加えてテルムスには頑強な防壁と対空にバリスタが幾つか用意されている。下位のドラゴンならば数体、上位でも一体程度ならば相手取れる程度の防衛力がある。が、如何せん今回は数が多すぎた。
ドラゴンも然ることながら、それに追随する他の魔物の数がとにかく多い。まるで暗幕が覆い被さってくるような勢いで、玉石混交の大群が境界の森上空を埋め尽くしているのだ。殲滅するにはバリスタでは連射性に欠けるため手が足らなくなる。
となればどうするか。弓や魔術で対抗する他ないだろう。だがそれにも問題があった。絶対的に魔術師の数が足りないのだ。
弓ならば私兵の殆どが扱うことができる。だがそれでは火力が足らない。雑魚ならば問題なく撃ち落とせるだろうが、硬い甲殻や表皮を持つ魔物には効かない。
圧倒的に対空戦力が足りない。その現状を現場から戻ってきた武官の報告で聞いて、テルムス領主――エドガー・ベルサイズは眉間に深く皺を刻んでいた。

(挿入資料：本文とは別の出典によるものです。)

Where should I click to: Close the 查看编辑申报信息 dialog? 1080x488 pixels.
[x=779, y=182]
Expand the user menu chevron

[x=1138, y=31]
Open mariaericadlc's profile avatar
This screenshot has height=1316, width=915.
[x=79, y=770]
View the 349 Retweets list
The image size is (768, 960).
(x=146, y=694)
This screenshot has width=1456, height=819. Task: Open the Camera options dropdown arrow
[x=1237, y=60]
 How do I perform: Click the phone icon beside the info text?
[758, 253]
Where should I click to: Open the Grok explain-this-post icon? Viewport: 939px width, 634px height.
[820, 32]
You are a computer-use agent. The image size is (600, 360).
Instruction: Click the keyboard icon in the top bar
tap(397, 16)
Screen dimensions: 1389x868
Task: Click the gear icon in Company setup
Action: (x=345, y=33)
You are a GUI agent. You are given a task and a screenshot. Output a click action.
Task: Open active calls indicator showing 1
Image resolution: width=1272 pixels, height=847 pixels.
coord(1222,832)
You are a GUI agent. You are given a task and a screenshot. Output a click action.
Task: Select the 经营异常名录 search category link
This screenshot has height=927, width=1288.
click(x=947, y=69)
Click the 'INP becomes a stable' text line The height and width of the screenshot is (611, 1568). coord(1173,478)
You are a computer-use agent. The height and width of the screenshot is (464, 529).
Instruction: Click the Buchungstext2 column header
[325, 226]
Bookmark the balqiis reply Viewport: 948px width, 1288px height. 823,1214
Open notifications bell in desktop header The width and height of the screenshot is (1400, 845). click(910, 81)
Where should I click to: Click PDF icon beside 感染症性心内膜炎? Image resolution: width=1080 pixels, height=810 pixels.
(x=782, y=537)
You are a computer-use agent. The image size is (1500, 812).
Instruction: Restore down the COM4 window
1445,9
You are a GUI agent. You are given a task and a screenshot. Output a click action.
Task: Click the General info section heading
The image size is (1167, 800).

「兵と冒険者の魔術師を合わせても五十に届かないか……」
元より魔術は才能に大きく左右されるものだ。術式を解することができても有する魔力量が少なければまともな魔術は行使できない。逆に莫大な魔力を有していても術式の構築ができなければ宝の持ち腐れだ。他にも系統の適性などを含めれば、十全に魔術を扱える者はごく僅かしかいない。
そのごく僅かの強力な魔術師達も、間の悪いことに今は不在。例の意味不明の王族からの依頼のせいだ。
「まあ、十数人魔術師が増えた程度で、どうこうなる話ではないがな……」
諦観混じりの溜め息を洩らして、辺境伯は執務室を後にする。
これから一時間と経たずに、テルムスは戦火に見舞われることになるだろう。その運命を回避するのは不可能。だからこそ、せめて住民達の避難が完了するまでの時間を稼がなければならない。
それが、この地を治める者の責務だ。
故に彼は戦場に赴く。兵士達に戦わせて、自分だけ安全な場所から高みの見物でいるわけにはいかない。ましてや住民達と共に避難など、言語道断。
一貴族としては失格かもしれないが、武人としては正しいだろう。
それでいい。元より武門の家柄である彼にとって、テルムス最期の時まで戦い続けられるならば本望だ。
使用人も誰もいない閑散とした館を出れば、彼を待っていたかのように整列する十数人の男達。全員、辺境伯に仕える武官達である。
皆一様に戦意を滾らせ、己の使命に燃えているのが相対するだけで分かる。そんな彼らを辺境伯はぐるりと見渡し、
「さて、共に地獄までついてきてくれるか?」
穏やかでありながら迫力の籠った口調で尋ねれば、野太い声が一斉に返ってきた。そんな予想通りの反応に辺境伯は苦笑を洩らし、しかしすぐに気を引き締める。
「――往くぞ」
荘厳な口調で告げ、彼らは行軍を始めた。
戦争の気配は、もうすぐそこまで迫っている。